(Collected data)
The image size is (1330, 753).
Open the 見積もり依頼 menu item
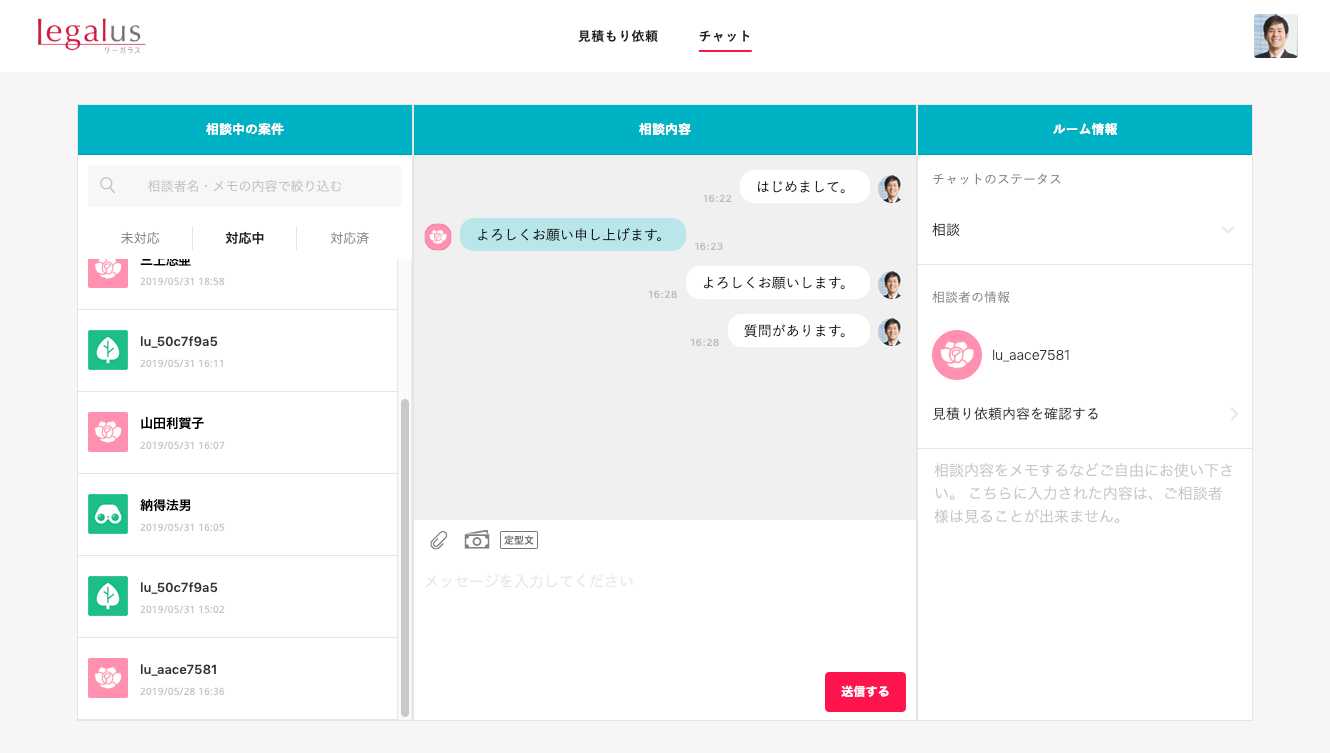coord(618,36)
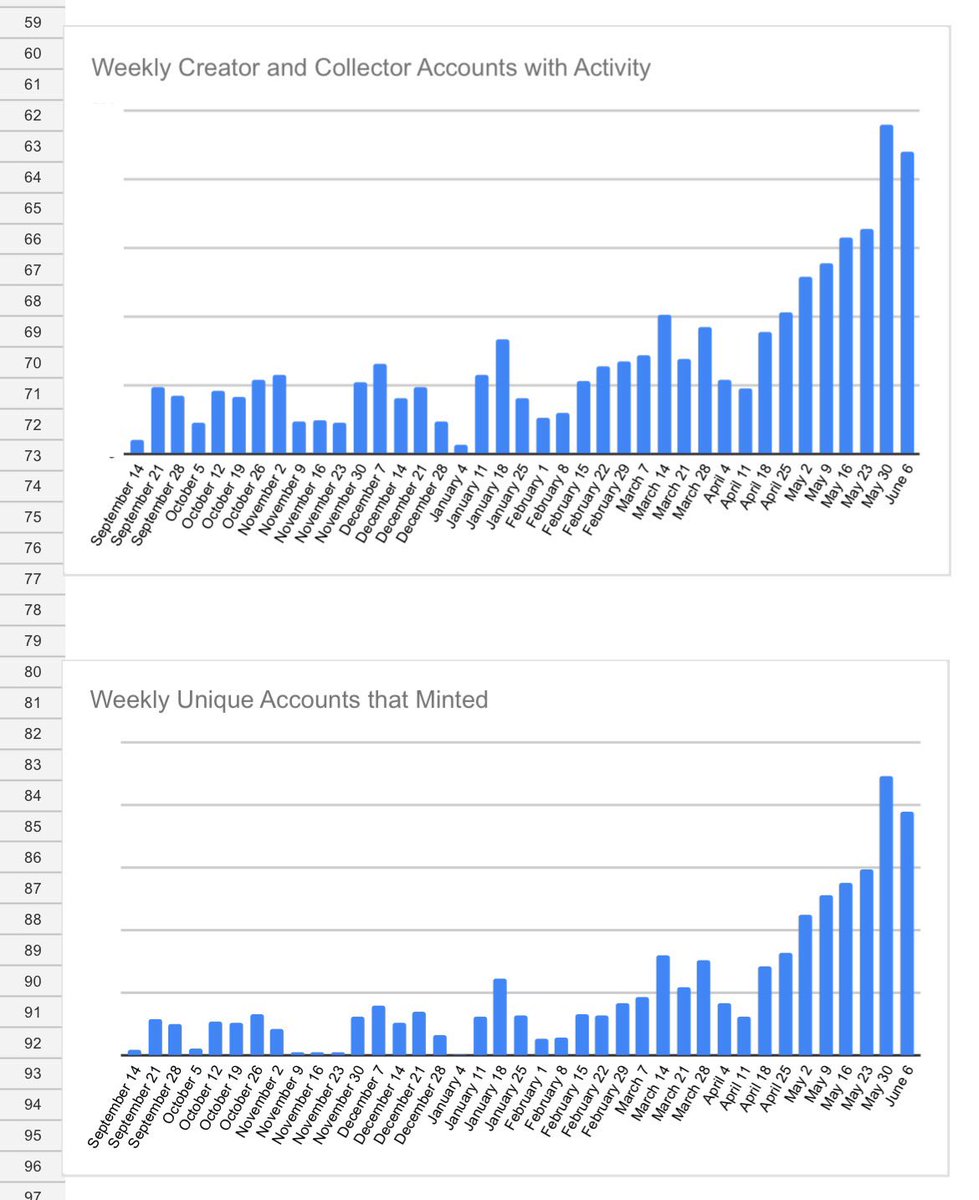This screenshot has height=1200, width=979.
Task: Click the bottom chart's empty background area
Action: pyautogui.click(x=300, y=800)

[WHAT IS EXPECTED]
Exclude images. Return the data above verbatim.

[ANSWER FOR THE TASK]
The image size is (1330, 753).
Open the 見積もり依頼 menu item
coord(618,36)
This screenshot has height=1200, width=979.
Task: Click the bottom chart's empty background area
Action: pyautogui.click(x=300, y=800)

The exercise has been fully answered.